Despite this robust demand, developing countries face significant difficulty in attracting more private investment in all the subsectors of infrastructure to meet the enormous shortfall that governments alone cannot fill. Compounding the challenge, the global financial crisis has had major repercussions on the infrastructure development plans of many of these countries. And while MIGA saw an uptick in infrastructure sector activity in fiscal year 2010 that suggests a small recovery, the sheer size of infrastructure deficits in the developing world is daunting.
MIGA offers political risk insurance in order to attract investors and private insurers into difficult operating environments, and certainly many infrastructure projects in the developing world can fall into this category. The infrastructure industry is uniquely vulnerable to political risk due to its huge upfront costs and capital investment, longer timeframes, and reliance on future cash flows to meet financial obligations and provide reasonable returns.

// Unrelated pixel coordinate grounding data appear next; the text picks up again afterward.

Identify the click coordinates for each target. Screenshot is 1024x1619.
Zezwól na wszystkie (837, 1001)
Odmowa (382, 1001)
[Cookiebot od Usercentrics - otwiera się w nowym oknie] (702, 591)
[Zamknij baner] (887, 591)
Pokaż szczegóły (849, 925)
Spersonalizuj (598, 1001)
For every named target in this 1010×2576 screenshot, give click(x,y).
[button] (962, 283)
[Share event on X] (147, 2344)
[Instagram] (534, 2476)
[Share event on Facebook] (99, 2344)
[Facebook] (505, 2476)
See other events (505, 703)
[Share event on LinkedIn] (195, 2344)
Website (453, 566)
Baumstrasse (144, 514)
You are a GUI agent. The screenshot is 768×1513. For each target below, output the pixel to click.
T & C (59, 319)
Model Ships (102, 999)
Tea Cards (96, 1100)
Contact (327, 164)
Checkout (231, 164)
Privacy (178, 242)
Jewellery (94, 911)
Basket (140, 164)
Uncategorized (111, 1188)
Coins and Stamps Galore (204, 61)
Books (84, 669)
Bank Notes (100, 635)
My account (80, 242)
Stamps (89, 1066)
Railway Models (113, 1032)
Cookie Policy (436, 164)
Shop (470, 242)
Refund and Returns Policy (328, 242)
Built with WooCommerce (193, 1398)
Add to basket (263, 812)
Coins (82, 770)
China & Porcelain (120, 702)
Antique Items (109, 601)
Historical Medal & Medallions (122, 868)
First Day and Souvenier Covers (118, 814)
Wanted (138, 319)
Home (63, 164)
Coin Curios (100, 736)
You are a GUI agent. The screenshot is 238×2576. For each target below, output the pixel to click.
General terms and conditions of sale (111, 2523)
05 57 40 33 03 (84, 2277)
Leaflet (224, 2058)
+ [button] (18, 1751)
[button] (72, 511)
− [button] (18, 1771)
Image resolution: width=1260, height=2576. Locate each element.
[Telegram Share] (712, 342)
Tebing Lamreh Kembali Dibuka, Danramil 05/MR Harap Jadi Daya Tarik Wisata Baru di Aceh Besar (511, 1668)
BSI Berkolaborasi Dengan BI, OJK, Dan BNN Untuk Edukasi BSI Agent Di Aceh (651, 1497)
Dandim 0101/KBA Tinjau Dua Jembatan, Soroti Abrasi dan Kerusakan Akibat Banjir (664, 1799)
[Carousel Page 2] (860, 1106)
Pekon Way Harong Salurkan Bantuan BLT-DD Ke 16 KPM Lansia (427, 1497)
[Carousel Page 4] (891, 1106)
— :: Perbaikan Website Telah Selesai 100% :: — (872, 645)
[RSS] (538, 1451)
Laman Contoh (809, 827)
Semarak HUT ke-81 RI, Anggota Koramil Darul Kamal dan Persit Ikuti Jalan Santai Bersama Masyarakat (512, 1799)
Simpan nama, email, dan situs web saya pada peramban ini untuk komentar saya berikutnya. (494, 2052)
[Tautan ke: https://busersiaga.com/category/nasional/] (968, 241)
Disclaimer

MIGA’s experience in underwriting infrastructure investments in the developing world is extensive. Since its inception in 1988, we have issued more than $5.6 billion in guarantees for infrastructure projects. MIGA’s coverage has ranged from large hydropower dams in sub-Saharan Africa, to toll roads in Latin America, to water supply and treatment plants in Asia. MIGA is able to support investments at the sub-sovereign level, an important advantage in this sector.
The Doraleh Container Terminal in Djibouti is a prime example of a complex MIGA-supported infrastructure project that is showing tangible impact today. In December 2007, we underwrote $427 million in guarantees for construction of the terminal. Just one year later, the new state-of-the-art container terminal, operated by DP World of Dubai, was already boasting impressive results. Now the terminal, located in one of the world’s poorest countries, is setting technical and efficiency standards for other port operations and serving as the backbone for the nation’s economy. Resultantly, Djibouti is emerging as a key trade gateway for the member nations of the Common Market for Eastern and Southern Africa.
Infrastructure investment in emerging markets is often risky, but from MIGA’s perspective, unequivocally crucial to moving developing countries’ development forward. From the perspective of investors, the opportunities for financial gain are substantial and growing.
Our hope is to provide insurance as part of well-conceived ventures that reap rewards for the investor and build a stronger base for development.